_Dataset content_
......
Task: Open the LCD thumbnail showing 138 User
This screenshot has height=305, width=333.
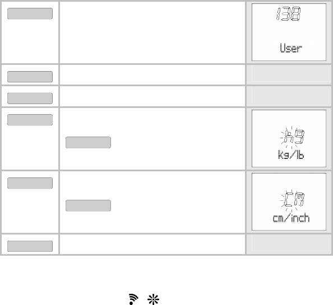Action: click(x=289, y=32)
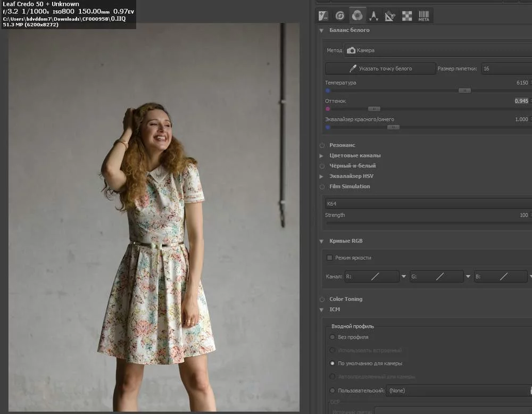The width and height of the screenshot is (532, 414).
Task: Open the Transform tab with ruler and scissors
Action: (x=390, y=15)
......
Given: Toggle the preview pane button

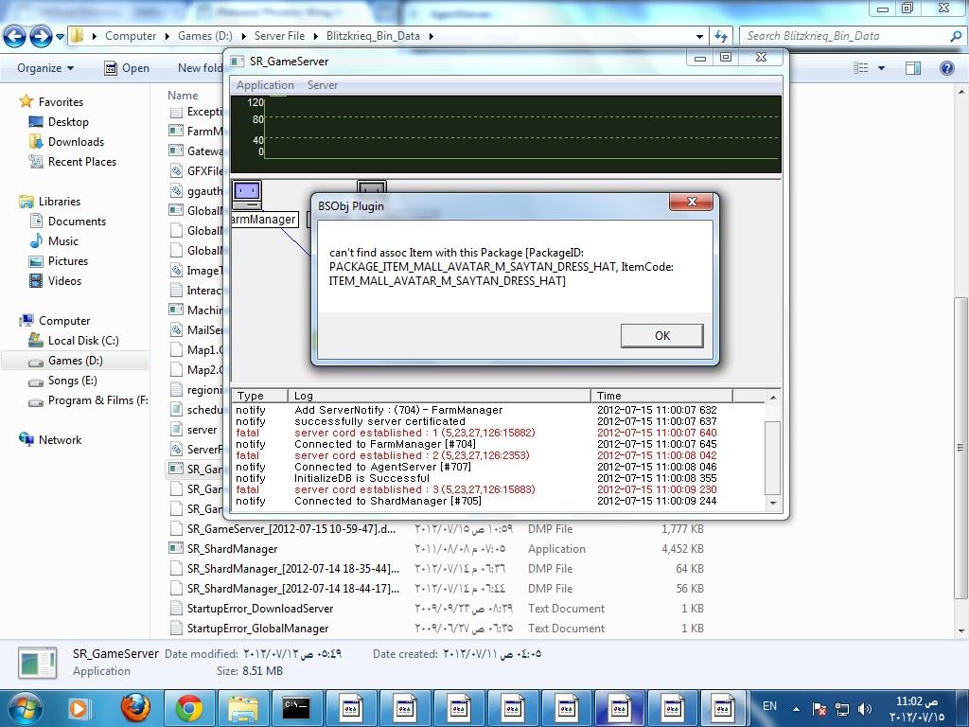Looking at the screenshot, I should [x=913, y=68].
......
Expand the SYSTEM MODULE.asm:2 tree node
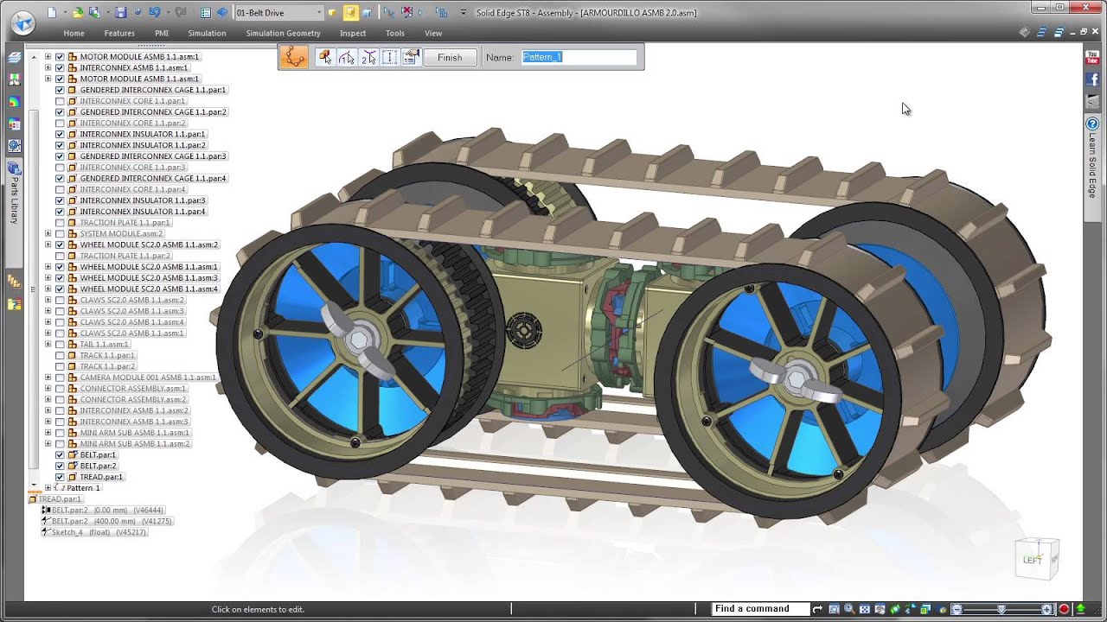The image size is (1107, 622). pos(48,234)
......
_The request_
Take the part of the entries that opens with the line containing "Task: Open the LCD thumbnail showing 138 User" and closes with the line containing "Action: (x=390, y=15)", and write it out again with "thumbnail" swapped for "preview" and everything else left as it is. Leave out the pictures.

_Output below_
Task: Open the LCD preview showing 138 User
This screenshot has height=305, width=333.
Action: click(x=289, y=32)
The width and height of the screenshot is (532, 414).
Task: Open the Transform tab with ruler and scissors
Action: (x=390, y=15)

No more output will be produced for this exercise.